Your objective:
Reproduce, character for character, the entries from their opening line through the line with "The height and width of the screenshot is (536, 772).".

------ Input material

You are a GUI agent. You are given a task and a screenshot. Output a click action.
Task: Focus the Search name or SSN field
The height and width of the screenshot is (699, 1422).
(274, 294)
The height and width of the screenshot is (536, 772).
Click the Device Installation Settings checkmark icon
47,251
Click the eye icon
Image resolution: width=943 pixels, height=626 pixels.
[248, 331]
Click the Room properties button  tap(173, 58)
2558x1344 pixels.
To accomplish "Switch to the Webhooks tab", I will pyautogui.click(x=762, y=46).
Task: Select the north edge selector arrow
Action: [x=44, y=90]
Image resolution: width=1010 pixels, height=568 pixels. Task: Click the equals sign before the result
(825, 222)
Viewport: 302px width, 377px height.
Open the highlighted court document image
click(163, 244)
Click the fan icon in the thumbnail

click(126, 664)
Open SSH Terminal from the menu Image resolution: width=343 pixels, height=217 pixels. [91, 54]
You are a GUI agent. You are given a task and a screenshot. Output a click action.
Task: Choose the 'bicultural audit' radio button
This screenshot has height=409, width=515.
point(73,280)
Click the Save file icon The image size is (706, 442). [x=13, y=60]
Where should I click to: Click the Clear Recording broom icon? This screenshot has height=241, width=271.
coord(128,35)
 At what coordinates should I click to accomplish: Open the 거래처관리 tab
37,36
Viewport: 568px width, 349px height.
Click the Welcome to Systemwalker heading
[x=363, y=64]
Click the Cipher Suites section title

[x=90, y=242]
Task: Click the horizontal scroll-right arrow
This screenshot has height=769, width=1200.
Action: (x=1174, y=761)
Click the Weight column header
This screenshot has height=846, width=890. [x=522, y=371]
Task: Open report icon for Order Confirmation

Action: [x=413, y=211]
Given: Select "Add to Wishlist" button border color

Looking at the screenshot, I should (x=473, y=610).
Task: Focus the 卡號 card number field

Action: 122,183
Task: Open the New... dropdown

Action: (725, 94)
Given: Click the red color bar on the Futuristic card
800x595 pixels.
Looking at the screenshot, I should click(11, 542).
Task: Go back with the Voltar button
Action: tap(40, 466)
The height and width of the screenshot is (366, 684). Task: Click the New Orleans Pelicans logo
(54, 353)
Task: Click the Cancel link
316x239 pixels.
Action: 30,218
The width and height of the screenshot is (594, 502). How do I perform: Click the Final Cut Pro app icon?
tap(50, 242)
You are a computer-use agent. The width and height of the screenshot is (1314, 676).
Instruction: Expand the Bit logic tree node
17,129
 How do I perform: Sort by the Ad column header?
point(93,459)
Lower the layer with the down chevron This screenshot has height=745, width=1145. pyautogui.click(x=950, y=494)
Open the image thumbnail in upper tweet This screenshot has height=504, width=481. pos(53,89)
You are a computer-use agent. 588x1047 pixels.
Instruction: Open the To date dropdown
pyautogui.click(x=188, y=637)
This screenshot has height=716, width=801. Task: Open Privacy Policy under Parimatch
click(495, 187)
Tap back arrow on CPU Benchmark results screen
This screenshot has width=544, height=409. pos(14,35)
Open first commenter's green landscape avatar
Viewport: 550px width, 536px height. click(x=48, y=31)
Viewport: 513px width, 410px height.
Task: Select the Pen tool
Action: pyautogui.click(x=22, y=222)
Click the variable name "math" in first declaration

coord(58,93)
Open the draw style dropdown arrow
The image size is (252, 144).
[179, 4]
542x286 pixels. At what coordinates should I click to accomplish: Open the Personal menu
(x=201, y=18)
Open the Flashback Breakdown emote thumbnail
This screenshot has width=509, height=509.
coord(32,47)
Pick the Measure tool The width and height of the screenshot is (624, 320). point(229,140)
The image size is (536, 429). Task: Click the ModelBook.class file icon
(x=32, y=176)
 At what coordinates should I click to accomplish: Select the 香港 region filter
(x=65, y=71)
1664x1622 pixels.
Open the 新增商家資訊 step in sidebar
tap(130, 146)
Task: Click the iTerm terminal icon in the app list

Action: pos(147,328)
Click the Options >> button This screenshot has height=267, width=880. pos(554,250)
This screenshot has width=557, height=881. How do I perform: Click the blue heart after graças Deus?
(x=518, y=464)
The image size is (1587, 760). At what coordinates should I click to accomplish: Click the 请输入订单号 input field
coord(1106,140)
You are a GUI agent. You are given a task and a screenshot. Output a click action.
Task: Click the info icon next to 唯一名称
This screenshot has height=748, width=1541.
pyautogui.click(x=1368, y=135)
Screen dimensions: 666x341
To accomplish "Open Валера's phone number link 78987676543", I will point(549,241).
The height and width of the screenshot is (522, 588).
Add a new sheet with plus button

------------

Written answer:
You are a GUI agent. You are given a task and a screenshot. Output a click action.
Task: Focus the Search name or SSN field
The height and width of the screenshot is (699, 1422).
(274, 294)
The height and width of the screenshot is (536, 772).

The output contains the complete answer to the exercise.